I have a number of samples each with: untreated, treatmentA, treatmentB
My samples are split across two batches. My metadata therefore looks something like this :
Treatment | Patient | Batch |
UT | 1 | 1 |
A | 1 | 1 |
B | 1 | 1 |
UT | 2 | 1 |
A | 2 | 1 |
B | 2 | 1 |
UT | 3 | 2 |
A | 3 | 2 |
B | 3 | 2 |
UT | 4 | 2 |
A | 4 | 2 |
B | 4 | 2 |
I am only interested in the differences between treatment A and UT, and B and UT so I want to block for both patient and batch. However, if I make a design matrix like this:
design.mat <- model.matrix(~0+treatment+batch+sample)
groupUT groupA groupB Batch2 Patient1 Patient2 Patient3
1 1 0 0 0 0 0 0
2 0 1 0 0 0 0 0
3 0 0 1 0 0 0 0
4 1 0 0 0 0 0 1
5 0 1 0 0 0 0 1
6 0 0 1 0 0 0 1
7 0 0 1 1 0 1 0
8 0 1 0 1 0 1 0
9 1 0 0 1 0 1 0
10 0 0 1 1 1 0 0
11 0 1 0 1 1 0 0
12 1 0 0 1 1 0 0
Which looks roughly like I was expecting, however when I come to estimateGLMCommonDisp/fit a GLM I get this error message:
"Error in glmFit.default(y, design = design, dispersion = dispersion, offset = offset, :
Design matrix not of full rank.
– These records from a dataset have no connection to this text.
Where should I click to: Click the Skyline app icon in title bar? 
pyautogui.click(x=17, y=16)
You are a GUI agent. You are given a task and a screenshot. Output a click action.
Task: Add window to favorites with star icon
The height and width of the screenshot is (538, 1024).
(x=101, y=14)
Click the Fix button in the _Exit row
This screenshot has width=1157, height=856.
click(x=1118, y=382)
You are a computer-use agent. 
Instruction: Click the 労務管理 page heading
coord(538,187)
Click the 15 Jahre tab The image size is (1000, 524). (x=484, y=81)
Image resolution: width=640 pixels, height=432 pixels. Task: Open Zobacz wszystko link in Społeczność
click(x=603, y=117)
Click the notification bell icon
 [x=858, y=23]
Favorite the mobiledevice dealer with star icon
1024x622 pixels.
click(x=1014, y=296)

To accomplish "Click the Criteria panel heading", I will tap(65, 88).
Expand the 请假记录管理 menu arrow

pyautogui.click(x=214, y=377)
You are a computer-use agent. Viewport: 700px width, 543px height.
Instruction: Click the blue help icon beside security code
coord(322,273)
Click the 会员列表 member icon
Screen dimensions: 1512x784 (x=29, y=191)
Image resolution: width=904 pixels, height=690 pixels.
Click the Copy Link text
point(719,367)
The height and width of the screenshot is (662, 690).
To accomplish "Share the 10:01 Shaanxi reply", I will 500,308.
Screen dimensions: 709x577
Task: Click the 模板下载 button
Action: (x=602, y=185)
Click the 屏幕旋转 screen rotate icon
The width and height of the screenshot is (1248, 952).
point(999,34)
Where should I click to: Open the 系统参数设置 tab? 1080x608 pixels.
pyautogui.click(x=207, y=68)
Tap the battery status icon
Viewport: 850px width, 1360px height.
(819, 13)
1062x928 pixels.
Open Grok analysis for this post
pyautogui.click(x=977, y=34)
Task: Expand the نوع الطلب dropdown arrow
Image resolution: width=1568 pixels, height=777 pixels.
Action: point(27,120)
The following coefficients not estimable:
Patient2"
Is it possible to block for two factors at once with my experimental design, and if so, how do I format my design matrix?
I think my issue is that I do not have every patient represented in both batches (i.e. I wouldn't be able to batch correct using COMBAT with this design). If that is the case, would blocking just for "patient" be sufficient as the between patient differences would encompass the between batch differences as well?
Many thanks in advance
Dean
Thanks! Much appreciated.
Dean